Friday, August 31, 2018

Medicare, the American Central Payer System.

There is no need to speculate about what American "central payer" would be like since we already have the bona fide model, Medicare, up and running and refined with the government's best efforts for 50+ years. Just as in the other advanced countries, it's so pleasant to simply present your card and all is taken care of. Who can argue that the same should not be extended to everyone. But there are some problems lurking in this scenario. 

Money will be saved say the proponents. And yet the details of Medicare's financial woes are well known but summarized best by the trustee's estimate that the unfunded liability, viz. the amount promised to present day citizens which is not covered by the present taxing structure, is in the range of $50 trillion.

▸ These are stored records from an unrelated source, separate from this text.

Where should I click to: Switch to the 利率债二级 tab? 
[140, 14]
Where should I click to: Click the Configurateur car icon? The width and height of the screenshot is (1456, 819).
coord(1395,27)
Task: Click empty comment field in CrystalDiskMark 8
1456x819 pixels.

Consider that the benefits to today's elderly recipients are being paid for by present day workers. What will be the result of the Medicare for All system that is being called for so blithely wherein the present day funders would as well become the beneficiaries and we would all be paying for each other. Incalculable! So much for the vaunted cost benefits. 

What about the administrative efficiencies. Since there is no fear of business failure, Medicare is not constrained by the problematic actuarial details faced by private insurance. But a major administrative cost of Medicare is in the form of mandated regulatory compliance. Studies abound detailing the massive waste of time and resources devoted to such effort which has only increased over the years. Are we to believe that this will be lessoned by extending the system?

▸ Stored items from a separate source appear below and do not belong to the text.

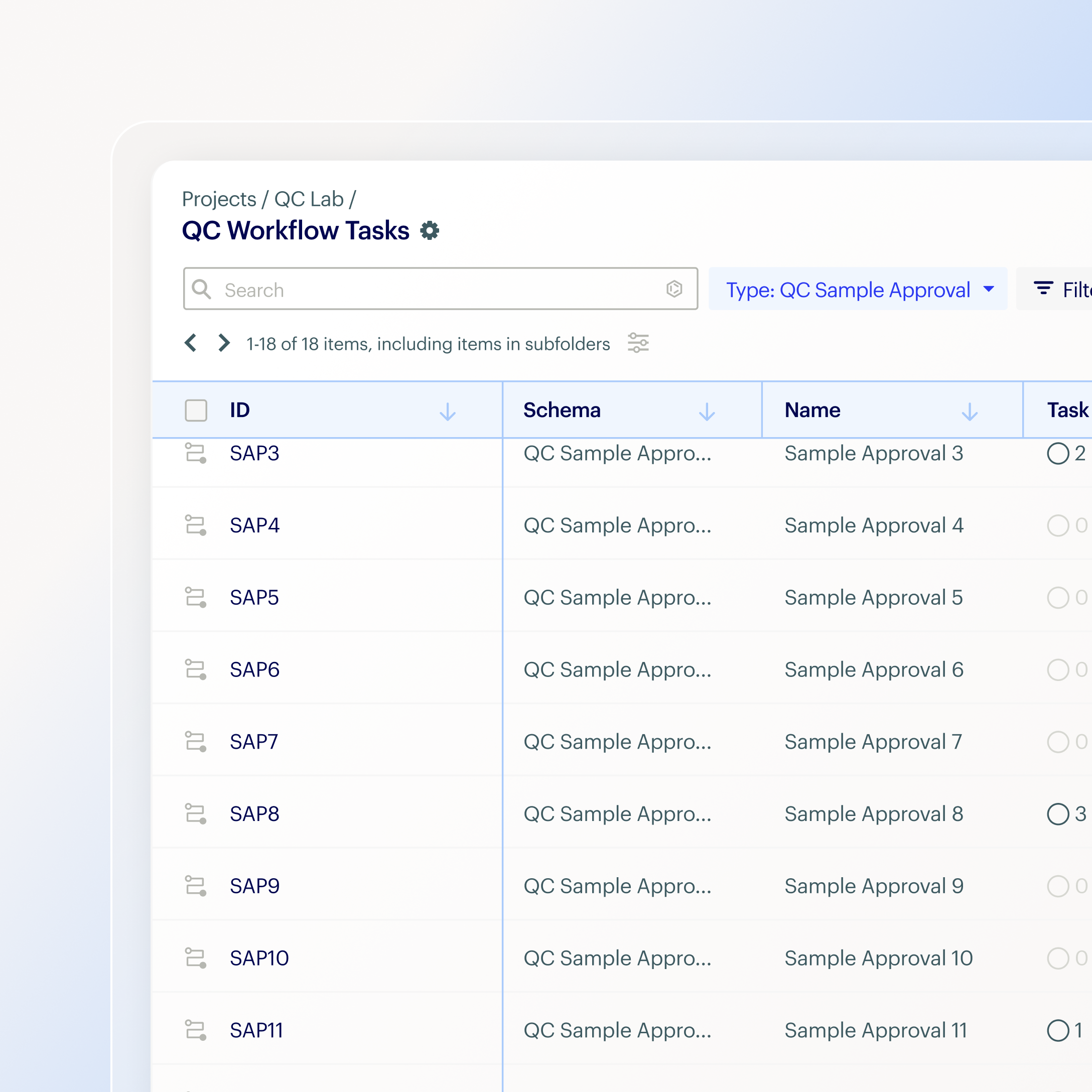Go to next page using right chevron
1092x1092 pixels.
pyautogui.click(x=223, y=343)
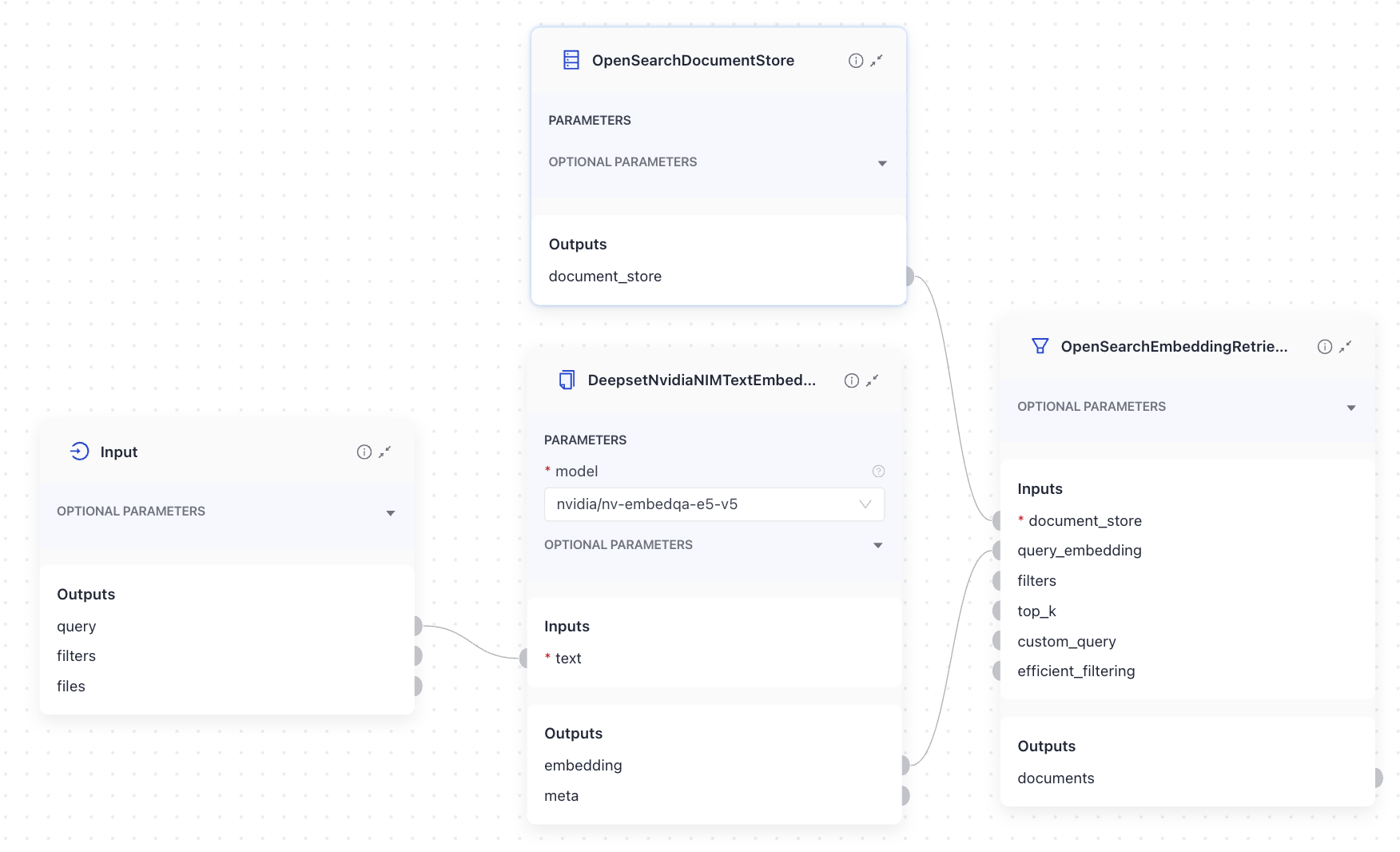Collapse the DeepsetNvidiaNIMTextEmbedder node
1400x852 pixels.
coord(873,380)
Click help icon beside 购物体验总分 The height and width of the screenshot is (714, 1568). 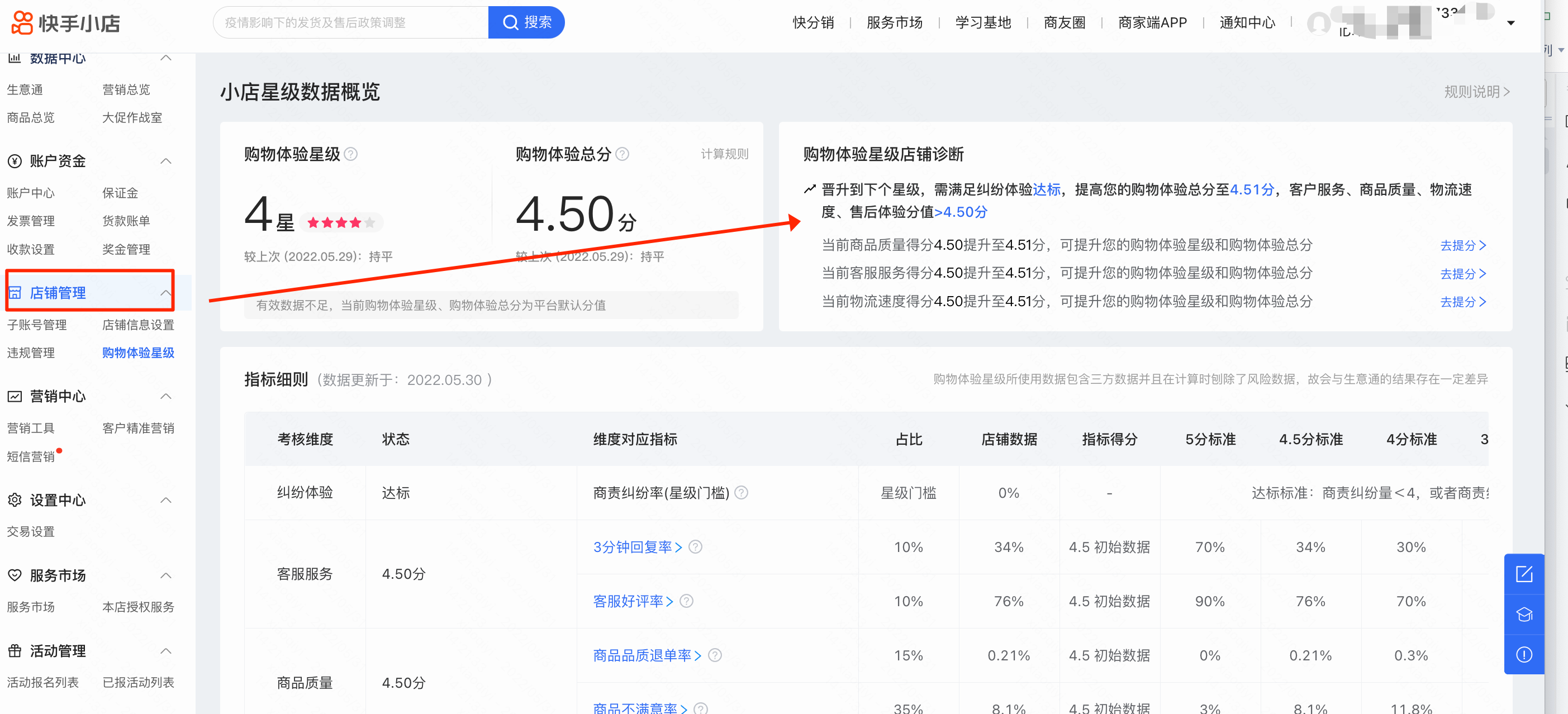click(622, 154)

But the most problematic results of our Medicare system are the severe consequences implied in any centrally controlled system that have been detailed by the liberal economists.
 
Prices in the Medicare world have lost their signaling function. Medical providers do not compete to offer the most efficient economical services, but instead attend to maximizing income through fitting their services to the regulations. Medical records now have documentation for compliance as their primary function. Doctors have limited idea of the cost consequences of their decisions and decide based on other considerations. Their patient consumers act likewise and accept anything that is offered that is not too inconvenient or unpleasant. There is no such thing as shopping for the lowest price. 

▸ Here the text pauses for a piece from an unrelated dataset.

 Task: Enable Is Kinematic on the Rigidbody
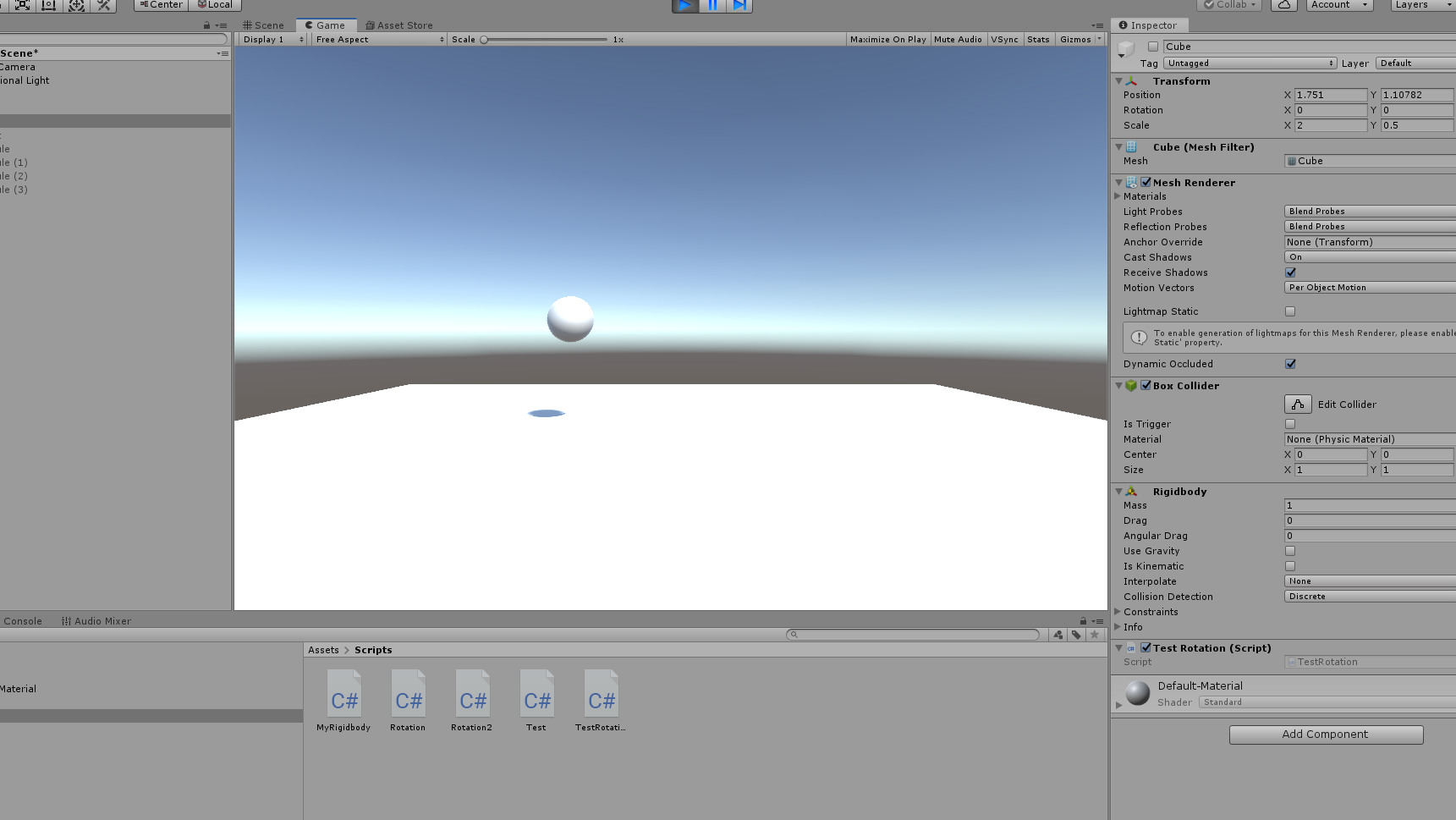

Prices are fixed by central committees and are often grossly unrelated to reality. Providers rush to perform overpriced services and ignore underpriced ones. Our medical offices actively resist modern methods of communication with patients since only face to face encounters are paid for. How many millions of hours are wasted as a consequence while committees all over the country go through the farce of debating whether telemedicine should be permitted. 

Drug and device manufacturers focus on efficacy and devote limited R&D attention to innovations in manufacturing so that, unlike the computer industry, new medical products are always more complex and more expensive. Like the rest of the system they are focused on what arrangements they can make with the third party payers. And so we have the spectacle of multiple drugs with the same mode of action from different manufacturers that are heavily advertised but with no discernable open price competition. 

As doctors rush in droves to employment with large medical conglomerates which are tapped into government funding how many articles are written decrying the plight of primary care, the pressure to see more patients in less time, the burgeoning number of medical administrators. Who knows what primary care should be? A free market would sort the problem out far better than any expert committee. 

The U.S. is not Canada or England or France. It is a behemoth of a free wheeling, highly demanding, legalistic and contentious public catered to by a very unwieldy, often self-serving political and bureaucratic class. As a model of central payer the anti-competitive, wasteful, inefficient, fiscally unsound Medicare system is the best we can do. To extend it to all would be a disaster and then where do we go.